*Objective:*
Rewrite the items below, swapping "GUI agent" for "desktop agent" and leaving everything else untouched.

-------- Data supplied --------

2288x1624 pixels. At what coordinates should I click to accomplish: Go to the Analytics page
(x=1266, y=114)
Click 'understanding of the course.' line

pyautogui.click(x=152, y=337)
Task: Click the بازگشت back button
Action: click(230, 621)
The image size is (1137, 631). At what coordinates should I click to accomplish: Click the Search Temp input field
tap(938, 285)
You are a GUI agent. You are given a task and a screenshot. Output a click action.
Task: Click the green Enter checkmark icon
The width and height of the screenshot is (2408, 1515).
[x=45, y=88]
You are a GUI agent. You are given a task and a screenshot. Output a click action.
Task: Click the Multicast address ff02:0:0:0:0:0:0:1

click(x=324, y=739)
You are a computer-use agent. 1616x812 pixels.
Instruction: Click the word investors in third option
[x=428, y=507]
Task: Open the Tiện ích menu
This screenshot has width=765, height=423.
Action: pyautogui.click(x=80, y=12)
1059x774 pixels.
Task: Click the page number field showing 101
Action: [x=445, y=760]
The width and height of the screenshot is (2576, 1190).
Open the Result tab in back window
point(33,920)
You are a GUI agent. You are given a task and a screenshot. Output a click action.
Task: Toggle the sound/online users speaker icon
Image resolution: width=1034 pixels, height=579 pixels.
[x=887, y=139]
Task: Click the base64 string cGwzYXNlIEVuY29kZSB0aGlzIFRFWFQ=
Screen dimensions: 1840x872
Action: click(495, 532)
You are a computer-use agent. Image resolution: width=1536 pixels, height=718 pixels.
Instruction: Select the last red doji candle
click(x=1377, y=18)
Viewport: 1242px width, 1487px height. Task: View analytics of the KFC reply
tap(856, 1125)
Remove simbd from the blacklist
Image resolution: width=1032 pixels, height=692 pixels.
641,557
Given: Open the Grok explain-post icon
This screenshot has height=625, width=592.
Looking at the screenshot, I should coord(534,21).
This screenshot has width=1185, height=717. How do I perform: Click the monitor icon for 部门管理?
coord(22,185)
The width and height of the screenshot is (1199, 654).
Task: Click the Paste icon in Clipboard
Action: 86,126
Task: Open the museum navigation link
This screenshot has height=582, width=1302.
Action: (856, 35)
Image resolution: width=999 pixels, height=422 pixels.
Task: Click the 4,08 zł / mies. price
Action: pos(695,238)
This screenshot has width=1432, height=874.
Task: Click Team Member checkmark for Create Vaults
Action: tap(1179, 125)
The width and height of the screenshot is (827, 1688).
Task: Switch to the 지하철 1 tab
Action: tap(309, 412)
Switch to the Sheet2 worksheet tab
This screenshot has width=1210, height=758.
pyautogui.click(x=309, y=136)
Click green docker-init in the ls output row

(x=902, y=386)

--------

*Solution to this exercise:*
2288x1624 pixels. At what coordinates should I click to accomplish: Go to the Analytics page
(x=1266, y=114)
Click 'understanding of the course.' line

pyautogui.click(x=152, y=337)
Task: Click the بازگشت back button
Action: click(230, 621)
The image size is (1137, 631). At what coordinates should I click to accomplish: Click the Search Temp input field
tap(938, 285)
You are a desktop agent. You are given a task and a screenshot. Output a click action.
Task: Click the green Enter checkmark icon
The width and height of the screenshot is (2408, 1515).
[x=45, y=88]
You are a desktop agent. You are given a task and a screenshot. Output a click action.
Task: Click the Multicast address ff02:0:0:0:0:0:0:1

click(x=324, y=739)
You are a computer-use agent. 1616x812 pixels.
Instruction: Click the word investors in third option
[x=428, y=507]
Task: Open the Tiện ích menu
This screenshot has width=765, height=423.
Action: pyautogui.click(x=80, y=12)
1059x774 pixels.
Task: Click the page number field showing 101
Action: [x=445, y=760]
The width and height of the screenshot is (2576, 1190).
Open the Result tab in back window
point(33,920)
You are a desktop agent. You are given a task and a screenshot. Output a click action.
Task: Toggle the sound/online users speaker icon
Image resolution: width=1034 pixels, height=579 pixels.
[x=887, y=139]
Task: Click the base64 string cGwzYXNlIEVuY29kZSB0aGlzIFRFWFQ=
Screen dimensions: 1840x872
Action: click(495, 532)
You are a computer-use agent. Image resolution: width=1536 pixels, height=718 pixels.
Instruction: Select the last red doji candle
click(x=1377, y=18)
Viewport: 1242px width, 1487px height. Task: View analytics of the KFC reply
tap(856, 1125)
Remove simbd from the blacklist
Image resolution: width=1032 pixels, height=692 pixels.
641,557
Given: Open the Grok explain-post icon
This screenshot has height=625, width=592.
Looking at the screenshot, I should coord(534,21).
This screenshot has width=1185, height=717. How do I perform: Click the monitor icon for 部门管理?
coord(22,185)
The width and height of the screenshot is (1199, 654).
Task: Click the Paste icon in Clipboard
Action: 86,126
Task: Open the museum navigation link
This screenshot has height=582, width=1302.
Action: (856, 35)
Image resolution: width=999 pixels, height=422 pixels.
Task: Click the 4,08 zł / mies. price
Action: pos(695,238)
This screenshot has width=1432, height=874.
Task: Click Team Member checkmark for Create Vaults
Action: tap(1179, 125)
The width and height of the screenshot is (827, 1688).
Task: Switch to the 지하철 1 tab
Action: tap(309, 412)
Switch to the Sheet2 worksheet tab
This screenshot has width=1210, height=758.
pyautogui.click(x=309, y=136)
Click green docker-init in the ls output row

(x=902, y=386)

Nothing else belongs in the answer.